A longtime EV owner and environmentalist, Mott says he’s learned to lock his extension cord to his current vehicle, a new Rivian R1T, when he’s charging overnight since the heavy-duty extension cords he uses to charge regularly get stolen. Previously, Mott owned a Fiat 500e, and a Chevrolet Bolt. 

Favry has owned an EV and rented flats both overseas and on the outskirts of Boston, where she and her family moved in January for work. She says that her charging experience in her native home of France was far more nerve-racking than it is in the U.S. She drives a Tesla Model 3 and uses a nearby proprietary Tesla supercharger at a local mall to keep her vehicle running. She says she’s asked the landlord of her building to install a charger, but her request was denied. 

“There’s no plug in the garage,” Favry says. “And we were told by the owner that it’s not allowed.” Local and state incentives exist to help landlords install chargers in multifamily dwellings, but they don’t cover the costs of upgrading building power or wiring—and landlords don’t have a profit incentive to make the investment worthwhile. 

Rentals comprise about one-third of American housing units, according to the U.S. Census. They are typically located in dense urban areas, and a majority were built in the 1970s and 1980s, according to a report from 2020 by the Urban Institute. Upgrading them to handle the charge required to power EVs is a costly endeavor.

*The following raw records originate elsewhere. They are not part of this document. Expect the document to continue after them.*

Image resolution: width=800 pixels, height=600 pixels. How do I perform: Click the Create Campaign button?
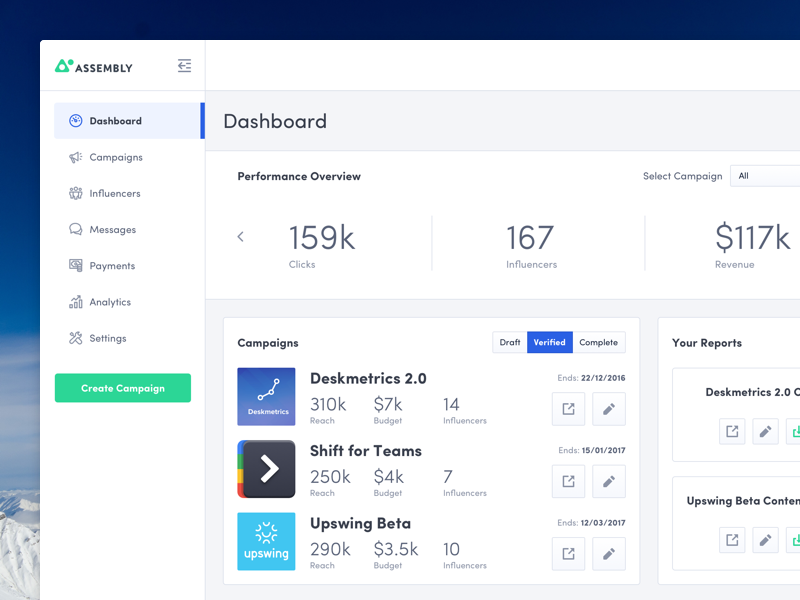pos(123,388)
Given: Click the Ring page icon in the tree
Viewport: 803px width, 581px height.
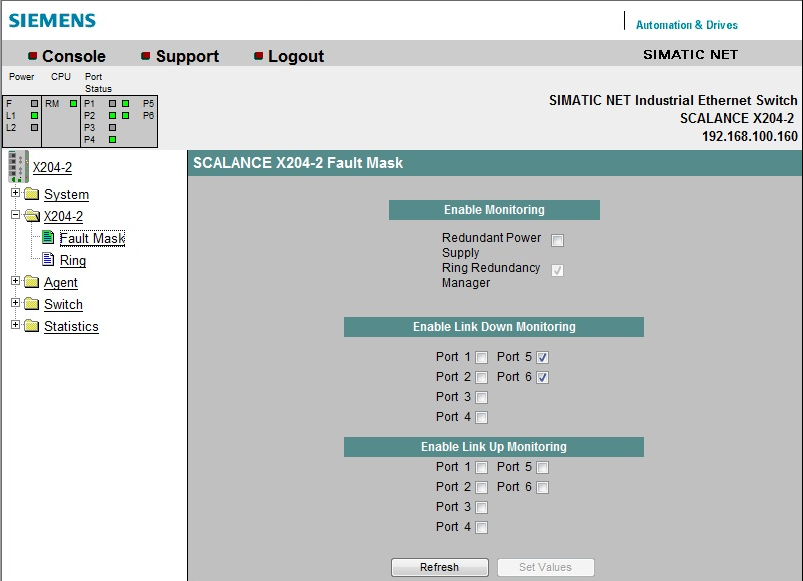Looking at the screenshot, I should pyautogui.click(x=48, y=259).
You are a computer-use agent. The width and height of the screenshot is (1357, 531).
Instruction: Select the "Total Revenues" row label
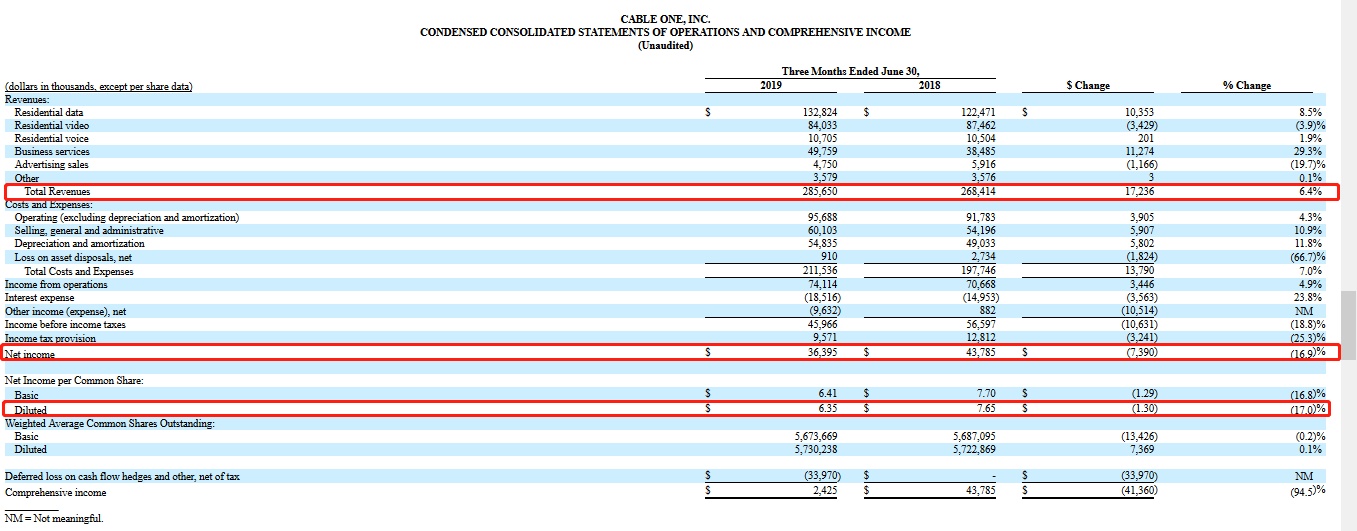pos(57,191)
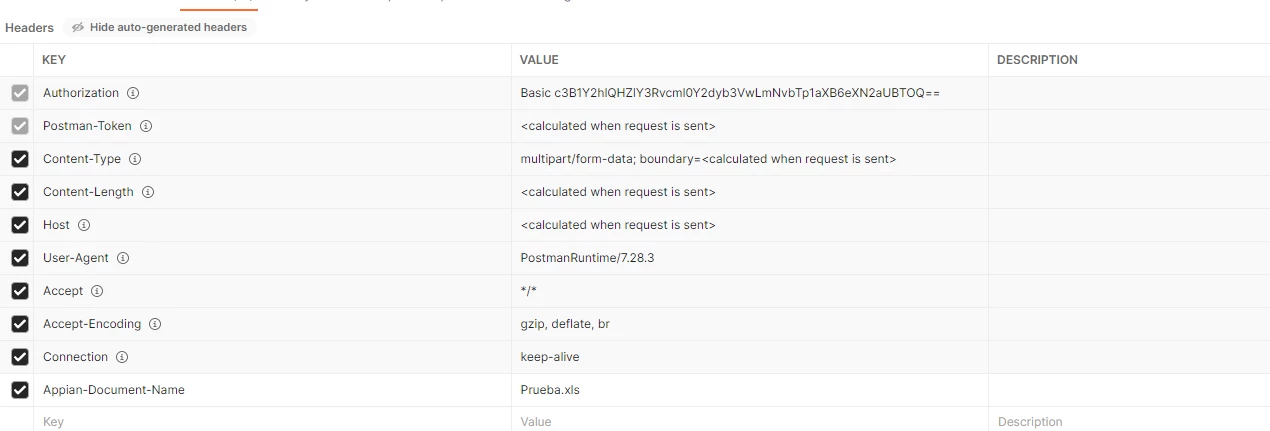
Task: Click the Authorization Basic token value
Action: tap(730, 93)
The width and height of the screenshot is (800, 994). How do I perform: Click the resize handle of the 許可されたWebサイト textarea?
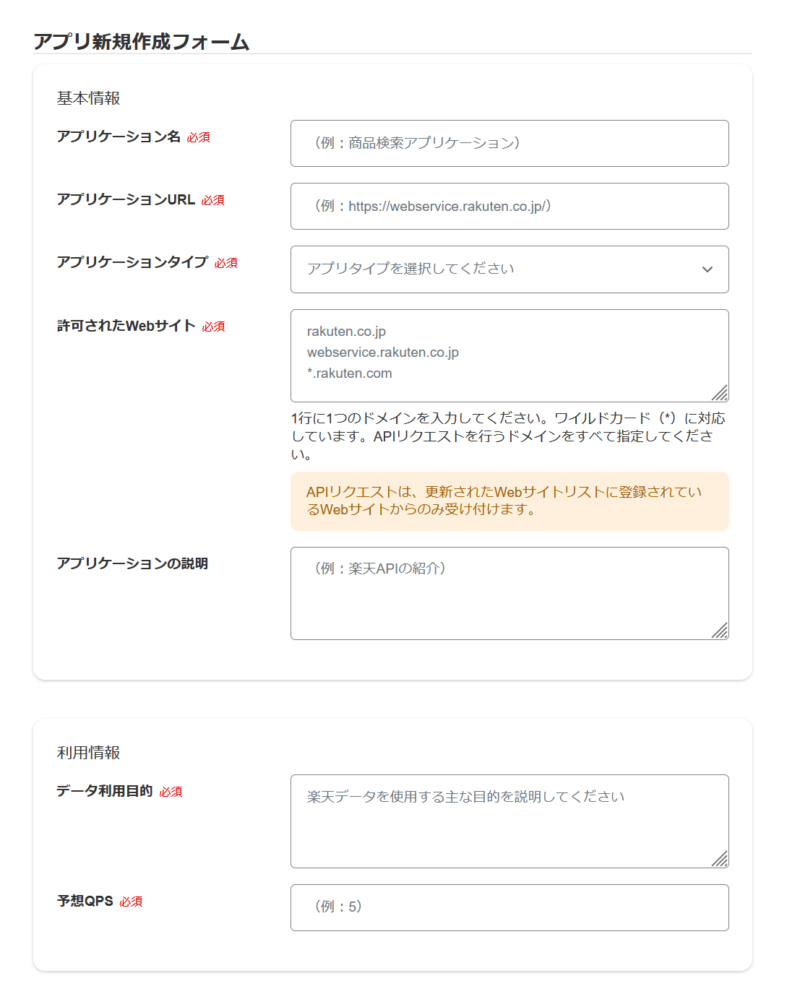click(x=720, y=393)
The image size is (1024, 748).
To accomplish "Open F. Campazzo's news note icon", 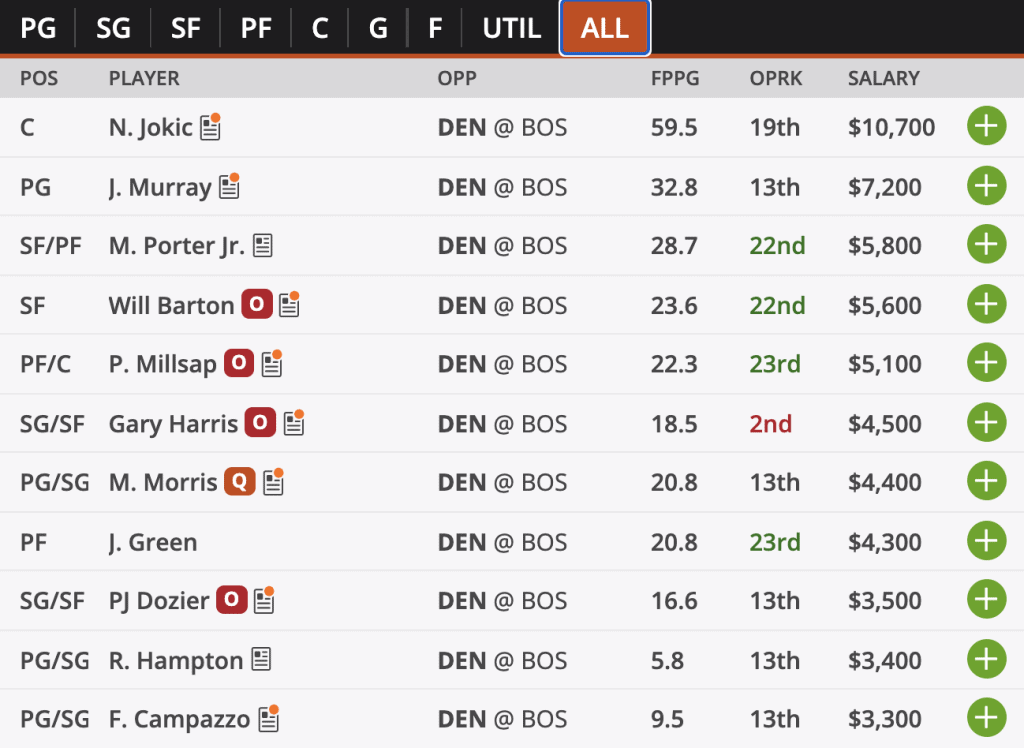I will coord(268,719).
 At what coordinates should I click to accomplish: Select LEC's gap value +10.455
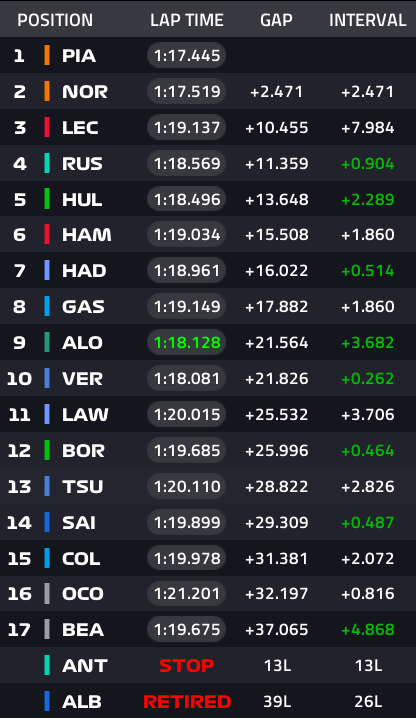277,128
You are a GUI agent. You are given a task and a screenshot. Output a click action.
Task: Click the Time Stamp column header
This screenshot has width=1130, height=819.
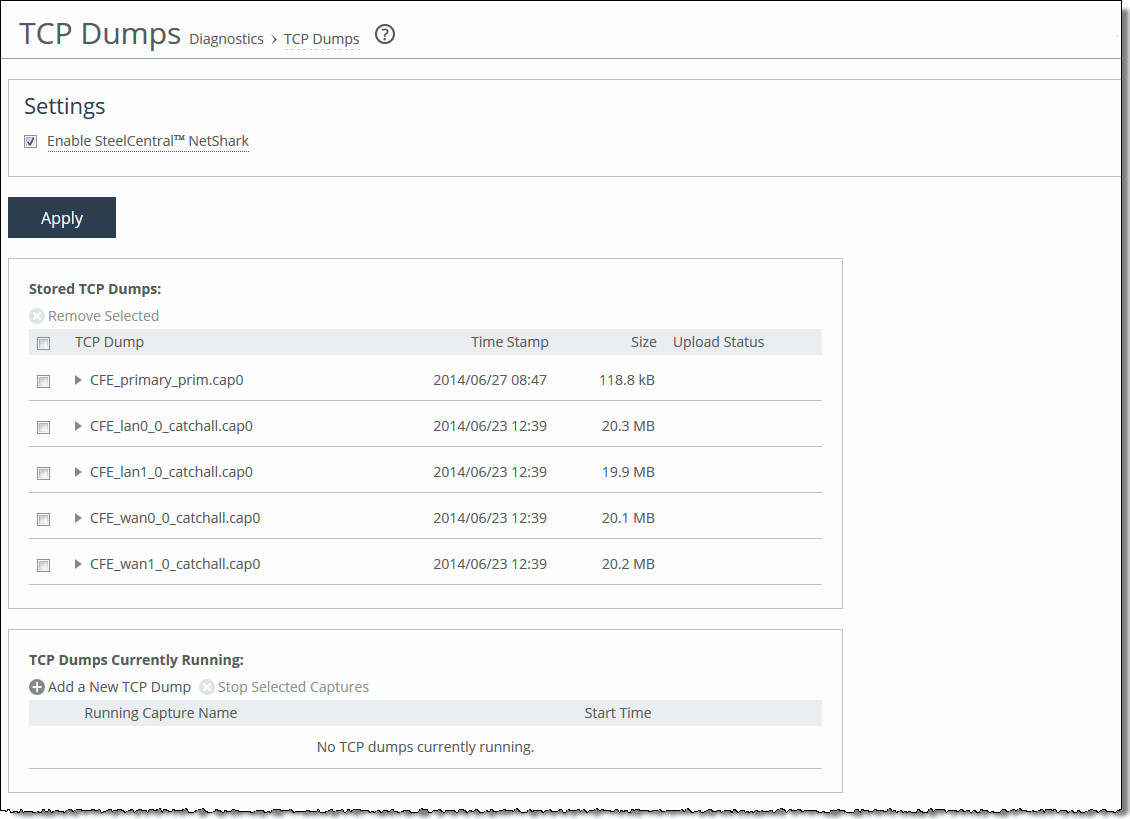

“The reality is that 90% of the multifamily housing in our territory is 50 years or older, and 47% of our community here in our territory live in that multifamily housing,” says Martinez of EBCE. “It’s very hard to incentivize landlords to make the necessary upgrades to support their tenants in buying EVs.”

Businesses tackle charging equity

The good news for consumers is that a number of startups, utilities, and auto manufacturers are working to solve the charging equity problem. 

Joseph Vellone is head of North America operations for Ev.energy, a London-based certified B Corporation whose software platform connects utilities, automakers, EV chargers, and drivers to streamline charging and make it more affordable and sustainable. About 80% of EV charging happens at home, which Vellone cites as a reason why charging equity must begin with increasing access at multifamily dwellings.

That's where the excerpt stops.